Sure, good managers may know how to effectively manage the nuts and bolts of the work (a project, scope, budget, timeline) and drive people to results, but can they actually lead human beings to grow as people, become healthier, wiser, freer, more autonomous (in the words of servant leadership pioneer Robert K. Greenleaf)?

The biggest challenge managers face is performing to the set standards of the best traits of a leader. This means raising the bar really high.

In the end, what distinguishes successful leaders from managers is predicated on two things: results and relationships. You can't have results at the expense of people. And serving your tribe well without getting results is merely putting lipstick on a pig.

3 clear ways to raise your leadership bar high

When you walk the talk of good leadership, your people will release discretionary effort. They can't help it--they want to work for you. This means creating a positive, autonomous (not fear-centered) environment that will elevate the employee experience to new heights. These are typically opportunities for growth and development for managers.

1. Leaders facilitate a shared purpose 

Good leaders communicate an image of the future that draws in the employee -- that speaks to what they're seeing and feeling. They give their team a destination that helps the team know where they're headed at all times.

They provide their team members with a purpose that answers the question, "Why do we do the work we do?" In turn, employees know what greater good they serve, and that keeps them focused on the end goal.

They make sure the team operates by shared values they all agreed on -- the very principles that guide the team's decisions and actions on their daily journey.

With these components clearly defined for the whole team, a tremendous amount of energy, passion, and productivity is unleashed.

2. Leaders share their power

Because good leaders have real relationships built on two-way trust, they are able to share their power and release their positional control by serving the needs of their tribe first. They know it isn't about them, and, in turn, employee loyalty is high.

Instead of leveraging positional power for personal gain, self-promotion, or special privileges, good leaders place their people in positions of leadership to stretch their growth and develop new strengths and roles for them.

They model risk-taking, creativity, and open communication for the whole team. By sharing power and releasing control, good leaders actually gain real power through their influence. 

3. Leaders foster a learning spirit

People development is not a separate retention activity enforced by HR. It's ingrained in the mindset of good leaders. Obviously, this is a good business strategy, as it will increase team performance.

But beyond that, developing people is a goal of leadership in and of itself. It's a way of being.

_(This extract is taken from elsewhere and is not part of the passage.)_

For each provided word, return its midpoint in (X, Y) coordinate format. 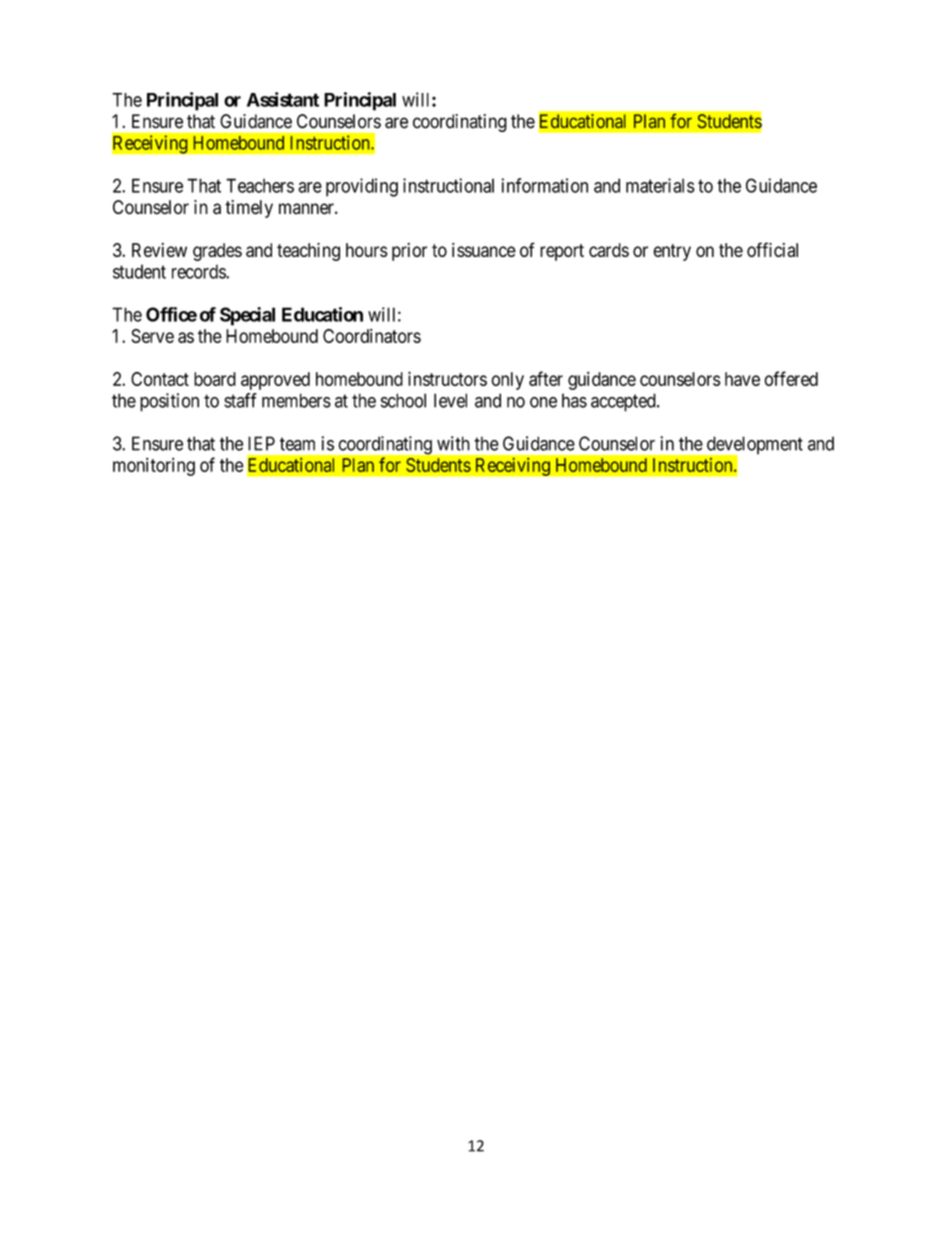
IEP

And this is how great leaders do it:

  • They identify their employees' gifts, talents, strengths, and personality types for the best job fit, so they can reach their potential.
  • They champion a learning spirit within the organization, sending a clear message that "growing our people is one of our highest priorities."
  • They provide ongoing training, coaching, and mentoring opportunities that are aligned with job purpose, performance measures, and fulfilling the organizational mission.